A couple weeks ago, Amna wrote a post about desi, and what that word means to her. This inspired me to start thinking about the way I use queer, and I thought it might be useful, both for me and others, to take a closer look at this word that signifies so much.
I first encountered queer at the LGBTQ center in college. It must have been pretty early in my college career. I’m guessing I was in my second semester as a freshman, when I first started trying to meet people on campus who were more like me than the students in my music classes. Queer was introduced as an umbrella term (a queer umbrella! an umbrella of queer!): something that encompassed lesbian, gay, bisexual, transgender, intersex, questioning, and any other identifier we wanted to pool in there. Queer was less awkward than LGBTQ, the string of letters our parents didn’t understand and we sometimes mixed up as it rolled off our tongues. Queer was inclusive. It meant that you didn’t have to sum up your romantic and sexual practices with a word that already had decades of stereotypes built into it.* It allowed for fluidity of gender and sexuality. This concept of fluidity was groundbreaking for minds that had, up to this point, been schooled in classical literature and algebra, where the binaries of right/wrong, either/or, and black/white were assumed as reality.
Queer made people pay attention. It was the reclaiming of a word that had been used, historically, as the most base insult to a community in hiding. (Still, when I use the word around my parents, who grew up in the fifties and sixties, it throws them off.) Similar to other words that subcultures have reclaimed, queer has a very different meaning when used by those who have reclaimed it than it does when hurled at us by the mainstream.

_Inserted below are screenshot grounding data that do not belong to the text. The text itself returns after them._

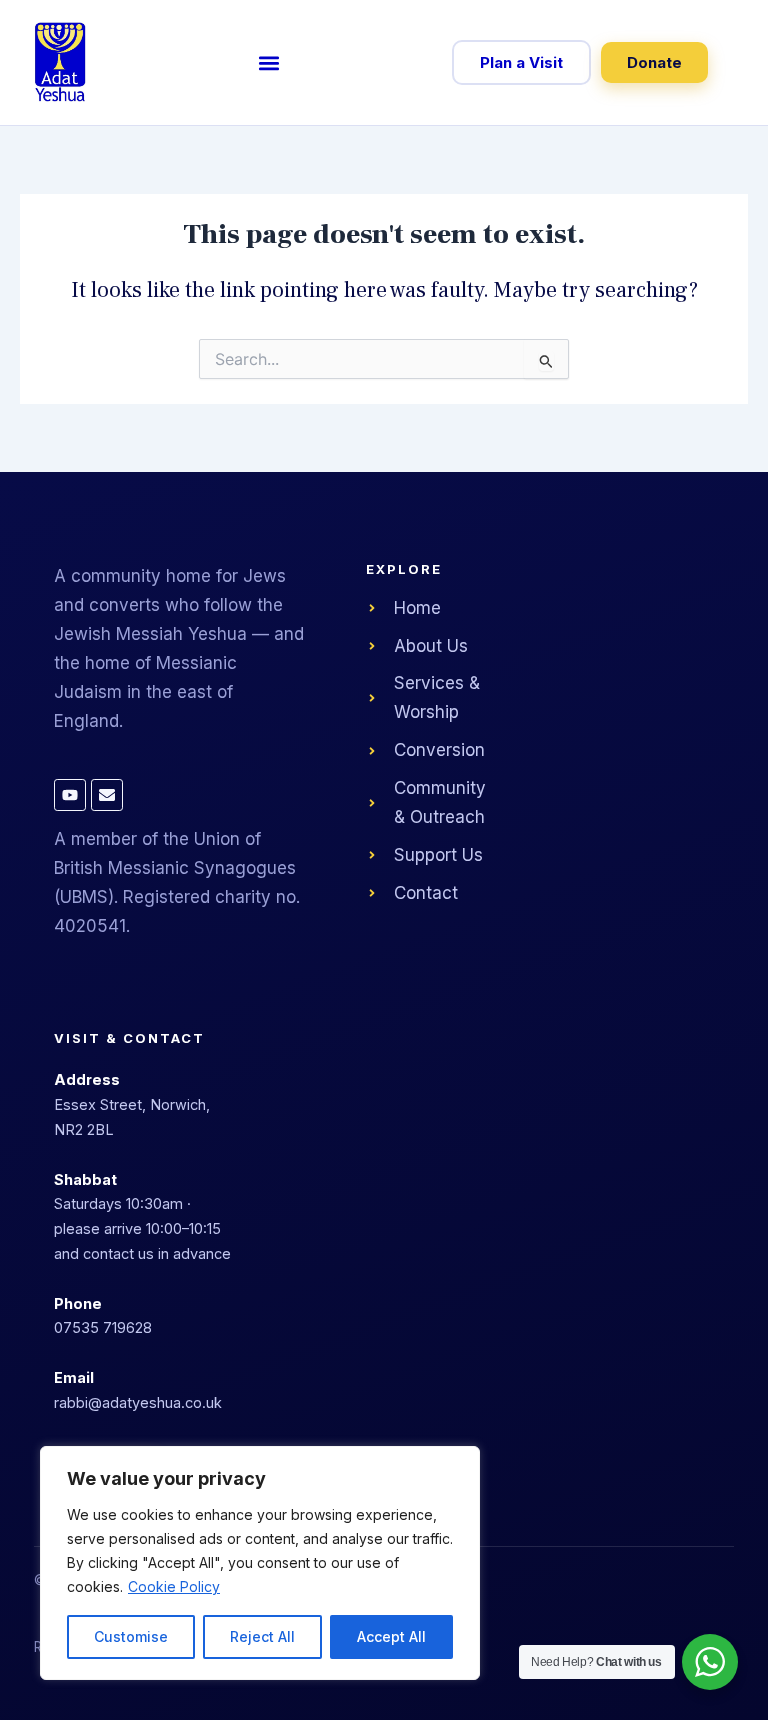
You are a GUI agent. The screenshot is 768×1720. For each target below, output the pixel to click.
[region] (260, 1563)
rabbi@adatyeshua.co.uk (138, 1402)
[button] (268, 62)
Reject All (262, 1636)
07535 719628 (103, 1327)
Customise (131, 1636)
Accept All (391, 1636)
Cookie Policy (174, 1586)
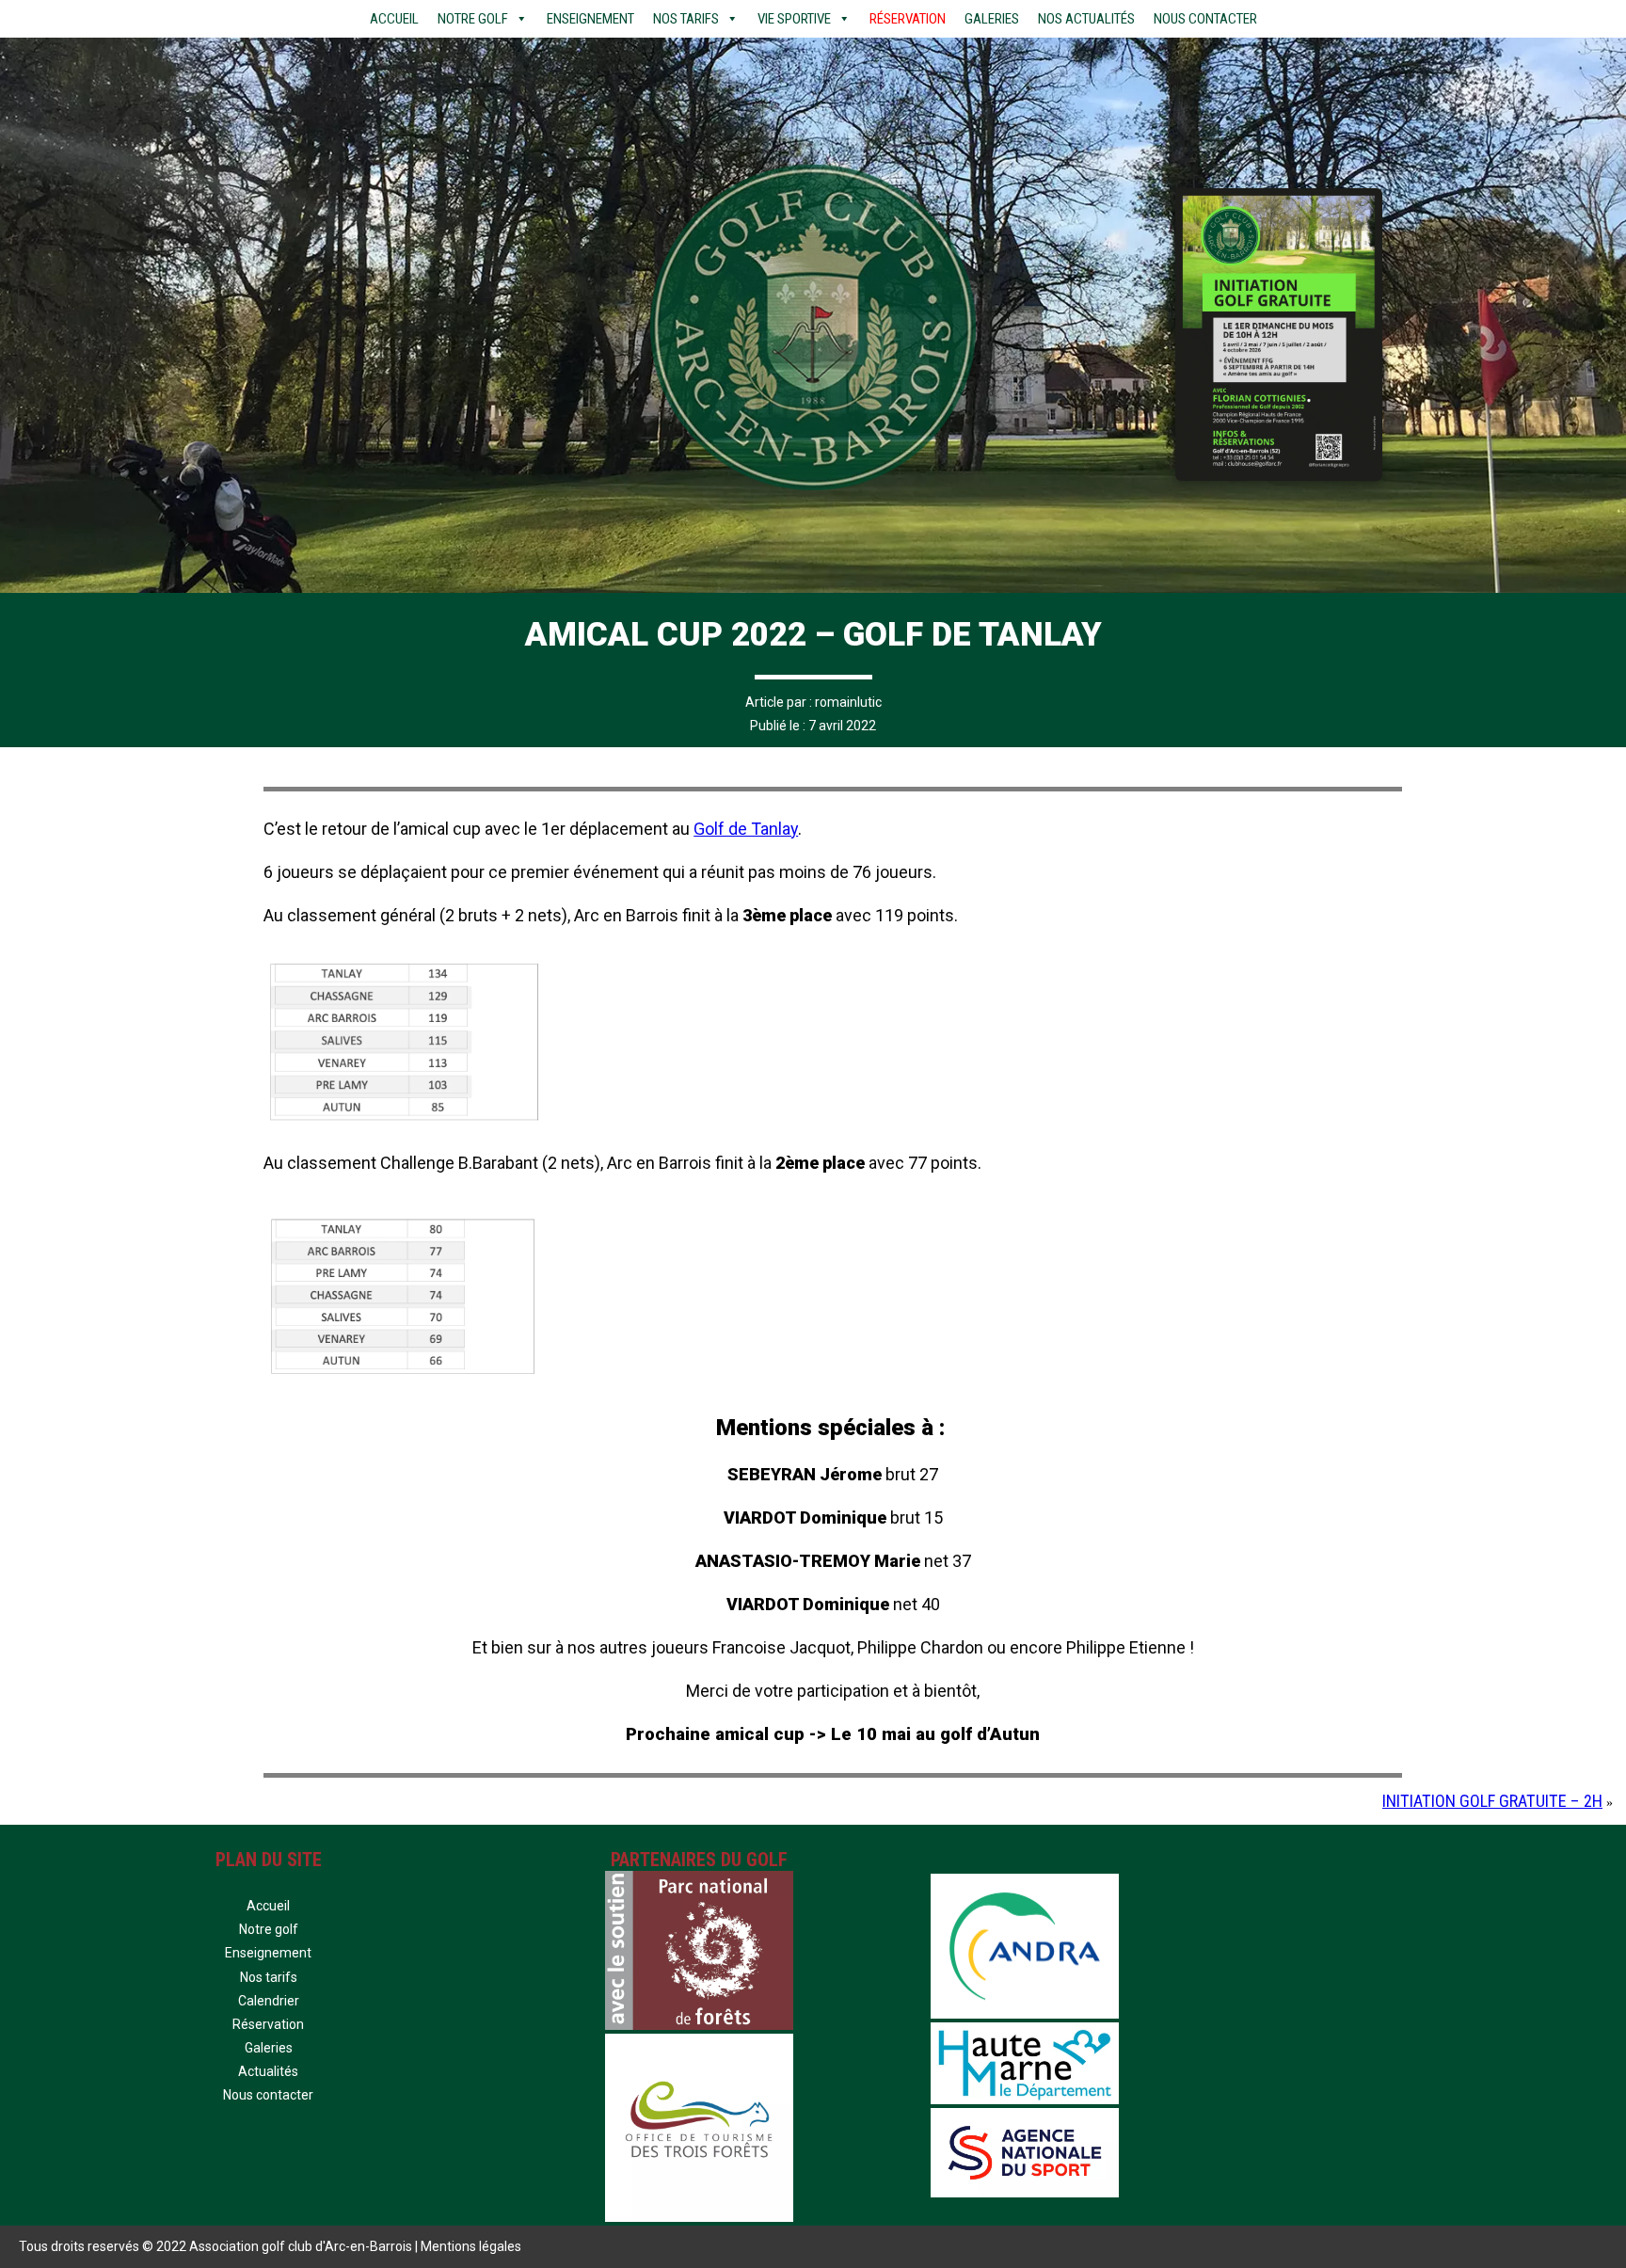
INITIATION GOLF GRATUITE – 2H (1492, 1801)
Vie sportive (794, 18)
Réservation (907, 18)
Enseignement (590, 18)
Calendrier (268, 2000)
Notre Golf (473, 18)
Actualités (268, 2071)
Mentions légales (471, 2246)
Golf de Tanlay (745, 829)
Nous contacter (1205, 18)
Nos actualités (1086, 18)
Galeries (991, 18)
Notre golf (268, 1929)
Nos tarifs (686, 18)
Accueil (394, 18)
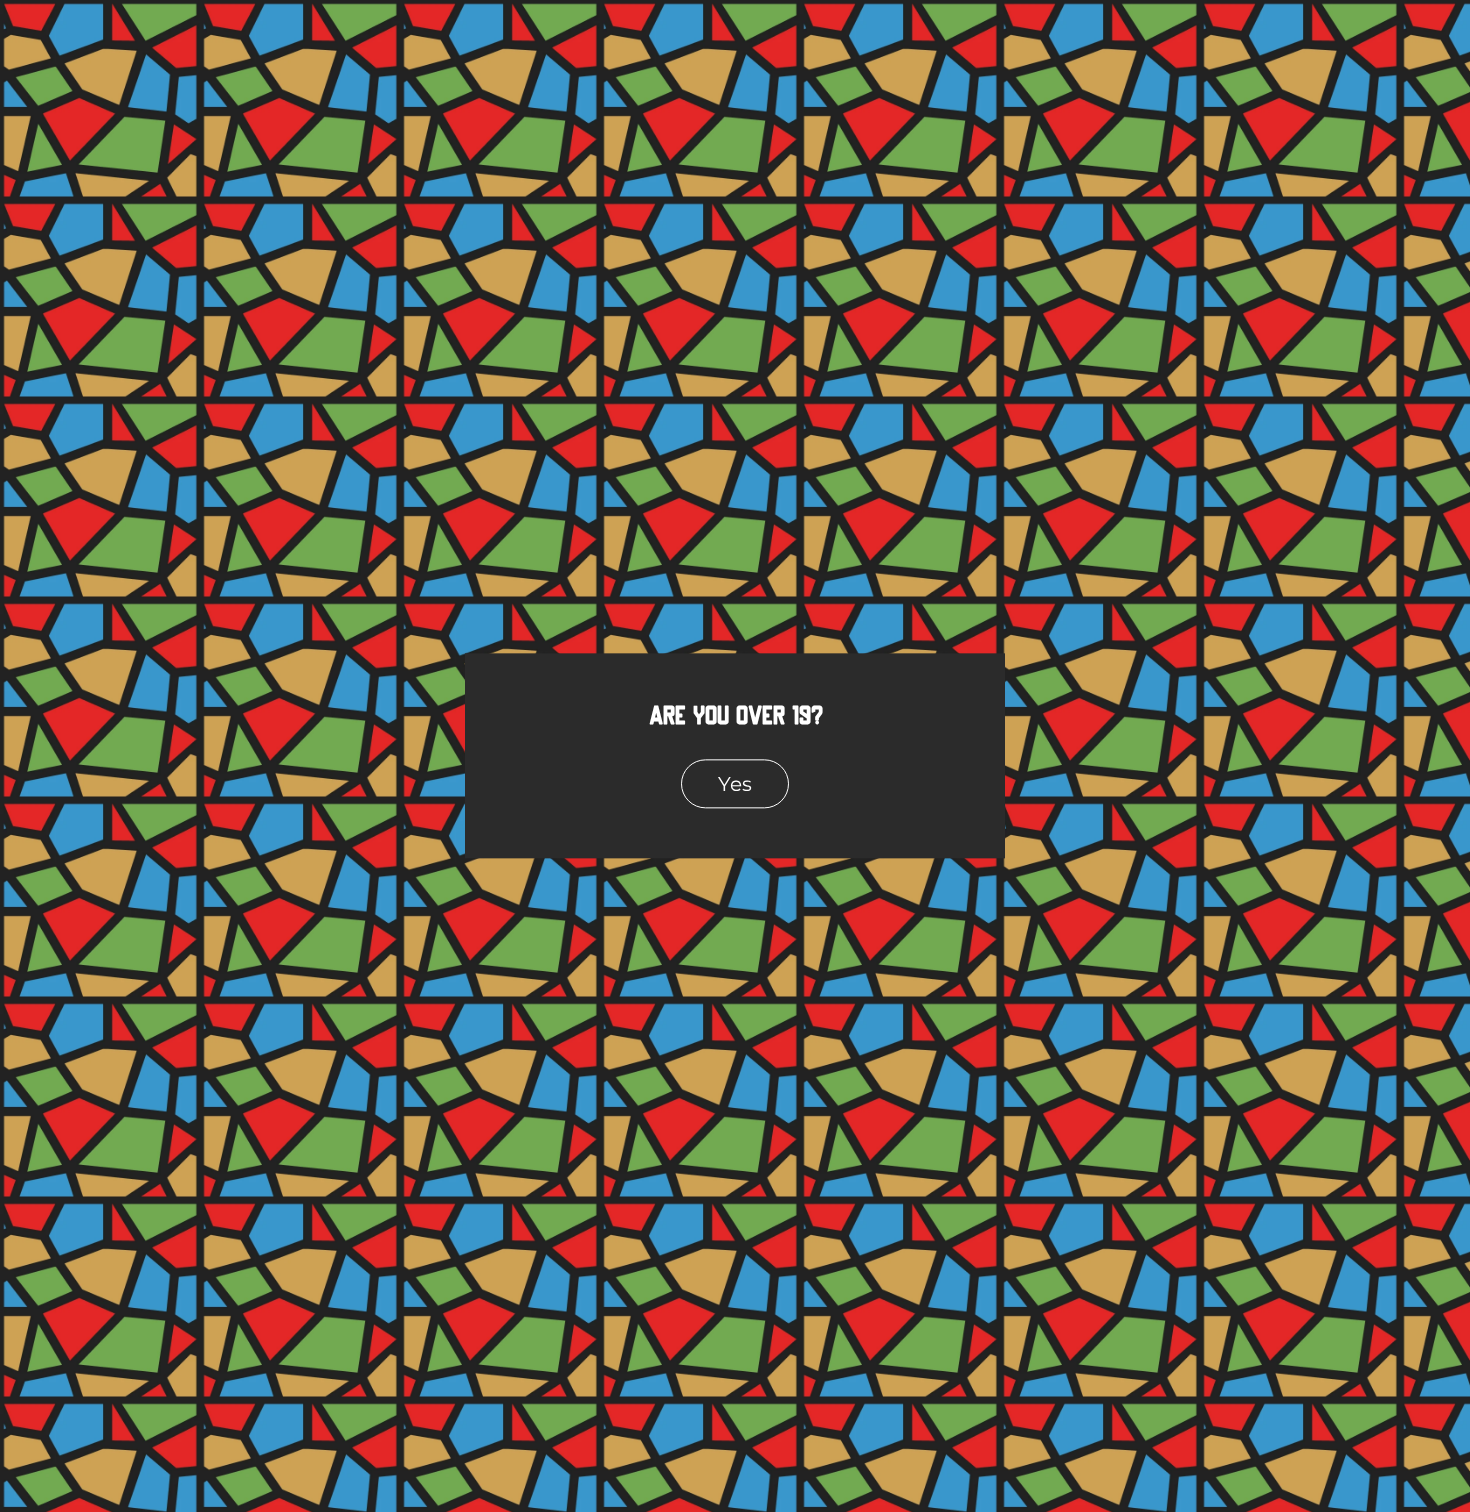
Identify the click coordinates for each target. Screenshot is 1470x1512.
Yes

Queer is an expression not only of a community reclaiming a charged word, but of a revolution. When I say queer, I don’t just mean it as an adjective that describes your or my gender or sexuality as different from the norm. I also mean to identify, through queer, a subversive quality. I’m talking about a tendency to embrace lifestyles that run counter to mainstream culture. Urban gardening can be queer. Veganism, certainly. Bicycling places instead of driving to them, fat acceptance, sex positivity, rethinking consumption habits: all these could be thought of as queer ways of interacting with the world.
When I say queer, I almost always mean awesome. I unapolagetically intend queer as inclusive. No matter who you date, no matter how much or little of a freak you are, I say you can identify as queer if you want to. There are no requirements to join, and the door is always open.
*If you’re interested, there was a great article in the most recent Bitch Magazine that addressed how identifying as lesbian is becoming less common (and being replaced by words like queer).